Ecco qualche suggerimento da parte nostra!
PER CHI HA 3 GIORNI: Panorami e borghi
In tre tappe da Castel di Tora (o una in più da Rocca Sinibalda) è possibile raggiungere Subiaco. Il camminatore sarà accompagnato dai i panorami della valle e del lago del Turano, tra scenografiche montagne e uno splendido ambiente campestre, i deliziosi borghi della Sabina che hanno saputo conservare intatto il fascino di un tempo, gli eremi benedettini e gli acquedotti romani a Vicovaro. Infine Subiaco, ricca di luoghi d’interesse come la grotta di san Benedetto, e il più antico monastero benedettino al mondo. Le località di partenza si raggiungono in bus da Rieti.


Castel di Tora è uno splendido borgo che si specchia nelle azzurrissime acque del lago del Turano. Il centro storico, un dedalo di stretti vicoli ed edifici in pietra locale a vista, ha l’aspetto tipico di un paesino medievale. È un luogo ideale per riappropriarsi del tempo, girovagando senza fretta e fermandosi ad ammirare continui, stupefacenti scorci. Castel di Tora fa parte del club dei BORGHI PIÙ BELLI D’ITALIA.

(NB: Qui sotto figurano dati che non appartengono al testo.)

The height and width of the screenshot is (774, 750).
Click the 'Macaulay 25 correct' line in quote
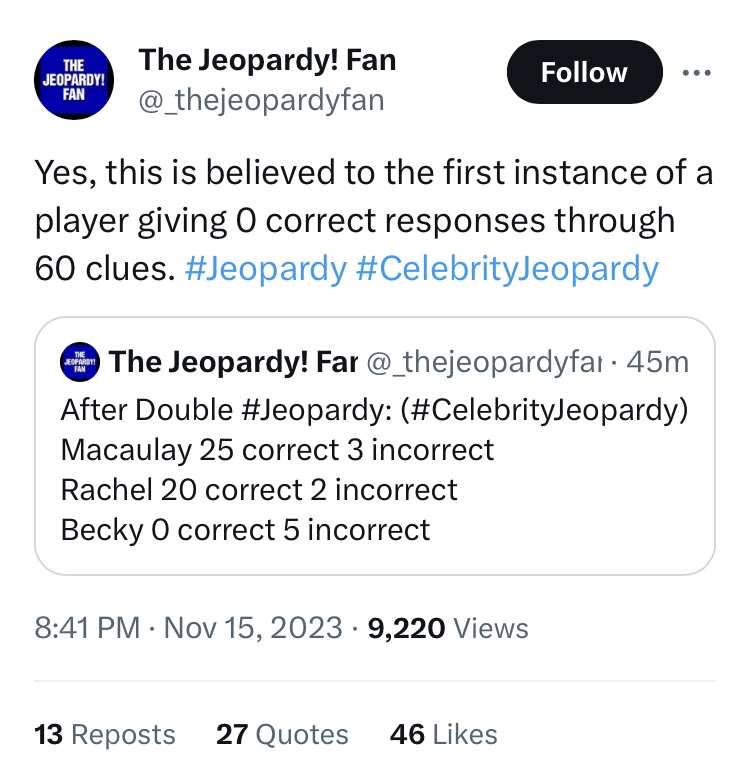pos(277,450)
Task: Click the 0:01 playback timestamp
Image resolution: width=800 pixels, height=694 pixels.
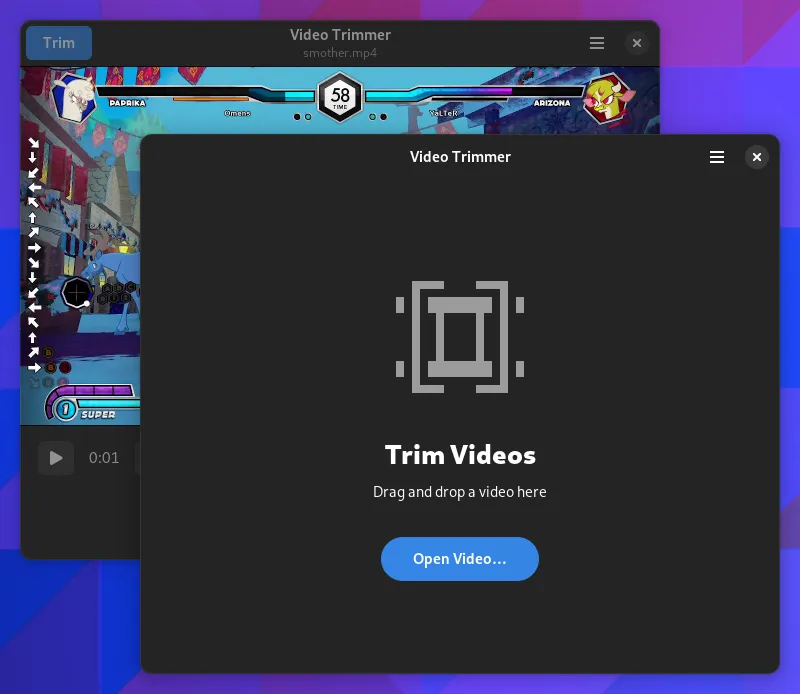Action: click(x=104, y=458)
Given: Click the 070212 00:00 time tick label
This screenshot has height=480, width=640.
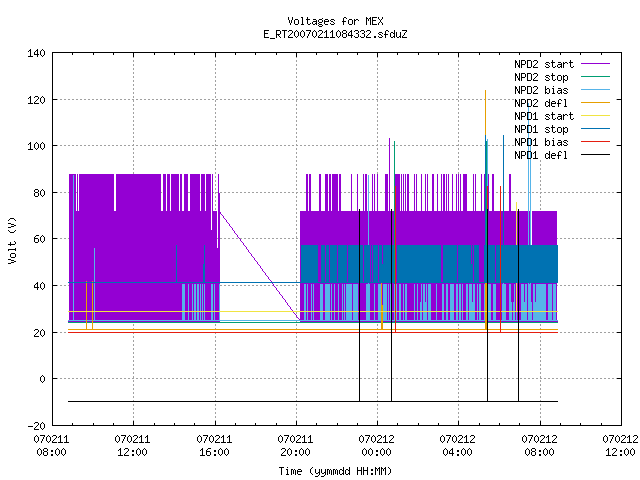Looking at the screenshot, I should [x=376, y=446].
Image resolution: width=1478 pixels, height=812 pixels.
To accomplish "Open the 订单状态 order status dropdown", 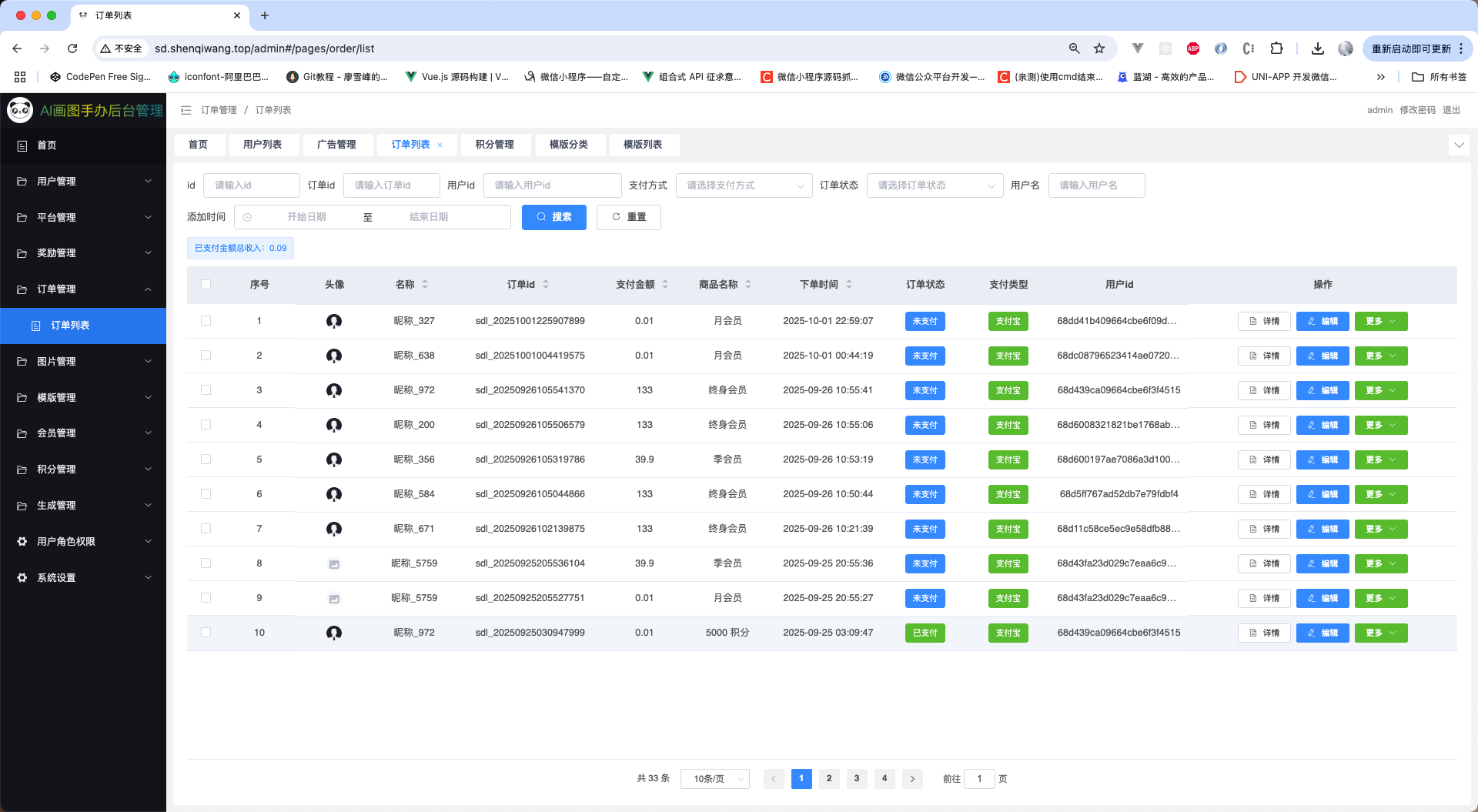I will [x=935, y=185].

Subiaco è un luogo fondamentale dell’esperienza benedettina, un concentrato di spiritualità, storia, arte e natura. Il suo nome latino, Sublacum, trae origine dai tre laghi che l’imperatore Nerone, che qui si fece erigere una sontuosa villa, ottenne facendo sbarrare il corso dell’Aniene. Quando, alla fine del V secolo, vi giunse san Benedetto da Norcia, la popolazione era già cristiana e vi erano praticate forme primitive di vita monastica. Benedetto s’isolò in una grotta del monte Talèo, e dopo tre anni di vita eremitica, utilizzando i resti della villa neroniana, fondò San Clemente, il primo dei tredici monasteri che erigerà in questa valle. Qui sperimentò quel tipo di vita monastica che presenterà nella Regula, e che troverà il suo compimento a Montecassino. Se Subiaco è soprattutto nota per i monasteri benedettini, anche il suo centro storico, ricco di angoli caratteristici, piazzette e vicoli rimasti integri nel tempo, merita senz’altro una visita. Per una descrizione più dettagliata dei principali luoghi d’interesse rimando a una guida turistica: a seguito mi limiterò a dare alcuni cenni dei luoghi “imperdibili”.
PER CHI HA 5 GIORNI: Luoghi santi, tra monti e boschi
Da Norcia a Rieti, un incantevole itinerario sui luoghi di tre grandi santi: Norcia, città natale di Benedetto; Cascia e Roccaporena, dove nacque e visse Rita, “la santa degli impossibili”; Poggio Bustone, ritiro amato da Francesco d’Assisi. A far da sfondo, boschi, vedute panoramiche dell’Appennino, ameni paesi come Monteleone di Spoleto, l’”Arcadia d’Italia”, e Leonessa, splendida fusione di Medioevo e Rinascimento.


Norcia. Adagiata nella piana di Santa Scolastica, ai piedi dei monti Sibillini, conquista per la sua storia, la sua collocazione geografica, la bellezza dei suoi monumenti, purtroppo gravemente danneggiati dal terremoto del 2016. In questo borgo di origine antichissima, l’avvento del cristianesimo è fatto risalire al III secolo, e grande impulso alla sua diffusione fu dato dagli eremiti orientali che in quel periodo si stabilirono in Valnerina, dei quali probabilmente san Benedetto avvertì l’influenza. L’ultimo terremoto non è purtroppo un’eccezione da queste parti: nel corso dei secoli la cittadina ha risentito degli eventi sismici, a volte catastrofici, che le hanno inferto ferite gravissime; nonostante ciò, il patrimonio artistico della cittadina è cospicuo.